▸ **DIRECTIONS FOR THIS TASK**:
From the essay below on Texas's abortion law and campus speech, write out word for word the stretch from "Under this scheme, there" through "in good standing.".

▸ **TEXT**:

***

The law was, in fact, crafted to prevent a court from shutting it down before it went into effect. By putting anti-abortion enforcement in the hands of the public, Texas legislators made sure the Supreme Court had little recourse to stop it. Typically, the Court enjoins state officials from enforcing unconstitutional laws. But what if every citizen of a state were deputized to enforce abortion actions through civil litigation? In effect, Texas had crowdsourced its abortion regulations.
Immediately, irate progressives lashed out against Texas’ “bounty hunter” law, with California’s governor, Gavin Newsom, declaring he would set up a similar program for residents to sue individuals who make, sell or distribute weapons already banned in the state. Perhaps Newsom’s point would have been stronger had he committed a scheme to ban something that wasn’t already illegal.
But as much as liberals want to blame conservatives for hacking the judicial system to suppress constitutional rights (and if Justice Samuel Alito’s leaked opinion overturning Roe v. Wade becomes the Court’s actual opinion, abortion may soon be an ex-constitutional right), it is actually progressives who initiated this particular art of suppressio populi.
Chilling Free Speech with Third-Party Censorship
Nowhere is this more evident than in our major colleges and universities, the overwhelming majority of which have set up “bias response teams” to police campus speech among students and faculty. These systems allow students to anonymously report one another for saying or doing anything that makes the offended student blush, even if it happens in a private conversation. The only criterion to report another student to the administration is that some act of “bias” has occurred.
In the schools’ eyes, bias response teams were necessary because old-fashioned university speech codes were being thrown out by courts all throughout the 1990s and 2000s. In the 1980s, major universities began enforcing limits on what students could say, citing the need to dissuade “hate” and “harassment.” Some schools even banned “inconsiderate jokes” and “inappropriately directed laughter.” Most of these speech codes were struck down as violations of the First Amendment.
But the demise of formal speech codes came at the same time student sensitivity to “microaggressions” and “triggers” was rising. So schools that could no longer regulate speech directly began outsourcing the desired regulation to anyone with a smartphone or email account.
Under this scheme, there is no central administrator on campus who has the job of policing public and private utterances. So, schools argue, the bias response team isn’t an official speech code; it simply provides students the opportunity to express their displeasure with other campus members. Further, the schools argue, there is rarely any penalty for expressing a disfavored opinion on campus. The bias response team is simply a clearinghouse that allows a university to understand what is happening on campus.
But in practice, the results are not so innocuous. Writing at The College Fix, I have analyzed thousands of complaints against students and professors, and it seems a modern campus can be likened only to a surveillance state where citizens are encouraged to inform on their neighbors to remain in good standing.

***

▸ **AVAILABLE DATA**:
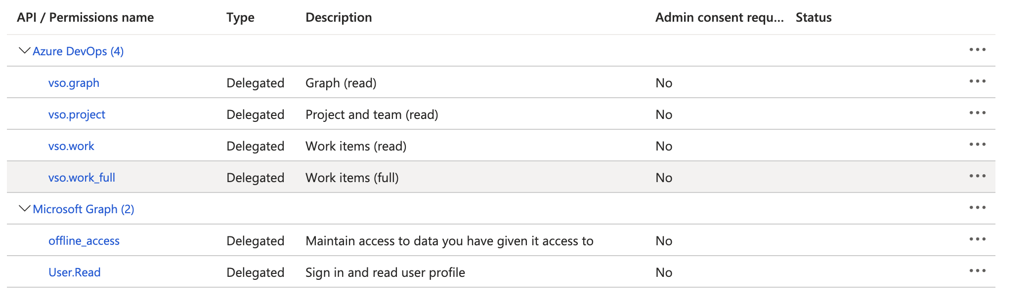Click the Admin consent required column header
This screenshot has width=1034, height=304.
[720, 17]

***

▸ **ANSWER TO THIS EXERCISE**:
Under this scheme, there is no central administrator on campus who has the job of policing public and private utterances. So, schools argue, the bias response team isn’t an official speech code; it simply provides students the opportunity to express their displeasure with other campus members. Further, the schools argue, there is rarely any penalty for expressing a disfavored opinion on campus. The bias response team is simply a clearinghouse that allows a university to understand what is happening on campus.
But in practice, the results are not so innocuous. Writing at The College Fix, I have analyzed thousands of complaints against students and professors, and it seems a modern campus can be likened only to a surveillance state where citizens are encouraged to inform on their neighbors to remain in good standing.